PROVIDED ENTRIES ::

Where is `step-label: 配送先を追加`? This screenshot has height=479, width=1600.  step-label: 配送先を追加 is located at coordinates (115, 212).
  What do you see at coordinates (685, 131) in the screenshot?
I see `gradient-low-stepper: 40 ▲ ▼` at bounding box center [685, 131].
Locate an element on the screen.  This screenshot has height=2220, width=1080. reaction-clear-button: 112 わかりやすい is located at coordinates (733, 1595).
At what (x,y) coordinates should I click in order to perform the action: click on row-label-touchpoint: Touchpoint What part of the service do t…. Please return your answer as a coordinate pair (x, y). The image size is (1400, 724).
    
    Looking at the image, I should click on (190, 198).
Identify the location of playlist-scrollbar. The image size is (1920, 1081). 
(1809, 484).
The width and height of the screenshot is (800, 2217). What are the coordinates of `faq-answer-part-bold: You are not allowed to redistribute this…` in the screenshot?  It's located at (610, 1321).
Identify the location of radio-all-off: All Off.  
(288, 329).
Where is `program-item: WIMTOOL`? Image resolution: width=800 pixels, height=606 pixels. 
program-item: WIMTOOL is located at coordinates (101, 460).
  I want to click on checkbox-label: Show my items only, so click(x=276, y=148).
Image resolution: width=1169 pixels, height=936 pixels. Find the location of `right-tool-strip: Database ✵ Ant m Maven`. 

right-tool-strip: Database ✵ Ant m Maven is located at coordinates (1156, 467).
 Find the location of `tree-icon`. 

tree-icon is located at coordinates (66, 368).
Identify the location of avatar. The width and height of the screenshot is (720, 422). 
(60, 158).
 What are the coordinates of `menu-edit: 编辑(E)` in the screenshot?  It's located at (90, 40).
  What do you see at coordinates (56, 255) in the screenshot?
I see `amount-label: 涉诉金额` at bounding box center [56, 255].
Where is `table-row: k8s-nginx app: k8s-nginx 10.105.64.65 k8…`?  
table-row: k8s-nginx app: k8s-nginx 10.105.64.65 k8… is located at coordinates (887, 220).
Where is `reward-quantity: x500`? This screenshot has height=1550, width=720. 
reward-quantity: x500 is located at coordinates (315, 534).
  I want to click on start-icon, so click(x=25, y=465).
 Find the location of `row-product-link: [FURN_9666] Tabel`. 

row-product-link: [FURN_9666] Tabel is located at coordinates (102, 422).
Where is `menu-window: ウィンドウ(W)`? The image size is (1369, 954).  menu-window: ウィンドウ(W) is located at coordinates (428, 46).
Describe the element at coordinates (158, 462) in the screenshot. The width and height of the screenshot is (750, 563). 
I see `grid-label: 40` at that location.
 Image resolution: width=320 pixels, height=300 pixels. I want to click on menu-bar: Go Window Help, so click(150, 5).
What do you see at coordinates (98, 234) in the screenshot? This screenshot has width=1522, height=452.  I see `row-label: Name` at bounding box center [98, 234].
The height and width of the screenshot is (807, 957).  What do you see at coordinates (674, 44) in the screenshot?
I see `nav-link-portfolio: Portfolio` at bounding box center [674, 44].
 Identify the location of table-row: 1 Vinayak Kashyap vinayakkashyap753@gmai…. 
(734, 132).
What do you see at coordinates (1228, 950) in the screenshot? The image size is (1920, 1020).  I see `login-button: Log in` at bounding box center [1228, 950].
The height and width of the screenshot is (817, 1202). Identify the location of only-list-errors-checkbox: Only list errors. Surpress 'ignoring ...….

JOB :: Reproduce the listing above word for word, from the first line through the last.

TASK RESPONSE ::
Where is `step-label: 配送先を追加`? This screenshot has height=479, width=1600.  step-label: 配送先を追加 is located at coordinates (115, 212).
  What do you see at coordinates (685, 131) in the screenshot?
I see `gradient-low-stepper: 40 ▲ ▼` at bounding box center [685, 131].
Locate an element on the screen.  This screenshot has height=2220, width=1080. reaction-clear-button: 112 わかりやすい is located at coordinates (733, 1595).
At what (x,y) coordinates should I click in order to perform the action: click on row-label-touchpoint: Touchpoint What part of the service do t…. Please return your answer as a coordinate pair (x, y). The image size is (1400, 724).
    
    Looking at the image, I should click on (190, 198).
Identify the location of playlist-scrollbar. The image size is (1920, 1081). 
(1809, 484).
The width and height of the screenshot is (800, 2217). What are the coordinates of `faq-answer-part-bold: You are not allowed to redistribute this…` in the screenshot?  It's located at (610, 1321).
Identify the location of radio-all-off: All Off.  
(288, 329).
Where is `program-item: WIMTOOL`? Image resolution: width=800 pixels, height=606 pixels. 
program-item: WIMTOOL is located at coordinates (101, 460).
  I want to click on checkbox-label: Show my items only, so click(x=276, y=148).
Image resolution: width=1169 pixels, height=936 pixels. Find the location of `right-tool-strip: Database ✵ Ant m Maven`. 

right-tool-strip: Database ✵ Ant m Maven is located at coordinates (1156, 467).
 Find the location of `tree-icon`. 

tree-icon is located at coordinates (66, 368).
Identify the location of avatar. The width and height of the screenshot is (720, 422). 
(60, 158).
 What are the coordinates of `menu-edit: 编辑(E)` in the screenshot?  It's located at (90, 40).
  What do you see at coordinates (56, 255) in the screenshot?
I see `amount-label: 涉诉金额` at bounding box center [56, 255].
Where is `table-row: k8s-nginx app: k8s-nginx 10.105.64.65 k8…`?  
table-row: k8s-nginx app: k8s-nginx 10.105.64.65 k8… is located at coordinates (887, 220).
Where is `reward-quantity: x500`? This screenshot has height=1550, width=720. 
reward-quantity: x500 is located at coordinates (315, 534).
  I want to click on start-icon, so click(x=25, y=465).
 Find the location of `row-product-link: [FURN_9666] Tabel`. 

row-product-link: [FURN_9666] Tabel is located at coordinates (102, 422).
Where is `menu-window: ウィンドウ(W)`? The image size is (1369, 954).  menu-window: ウィンドウ(W) is located at coordinates (428, 46).
Describe the element at coordinates (158, 462) in the screenshot. The width and height of the screenshot is (750, 563). 
I see `grid-label: 40` at that location.
 Image resolution: width=320 pixels, height=300 pixels. I want to click on menu-bar: Go Window Help, so click(150, 5).
What do you see at coordinates (98, 234) in the screenshot? This screenshot has width=1522, height=452.  I see `row-label: Name` at bounding box center [98, 234].
The height and width of the screenshot is (807, 957).  What do you see at coordinates (674, 44) in the screenshot?
I see `nav-link-portfolio: Portfolio` at bounding box center [674, 44].
 Identify the location of table-row: 1 Vinayak Kashyap vinayakkashyap753@gmai…. 
(734, 132).
What do you see at coordinates (1228, 950) in the screenshot? The image size is (1920, 1020).  I see `login-button: Log in` at bounding box center [1228, 950].
The height and width of the screenshot is (817, 1202). Identify the location of only-list-errors-checkbox: Only list errors. Surpress 'ignoring ...….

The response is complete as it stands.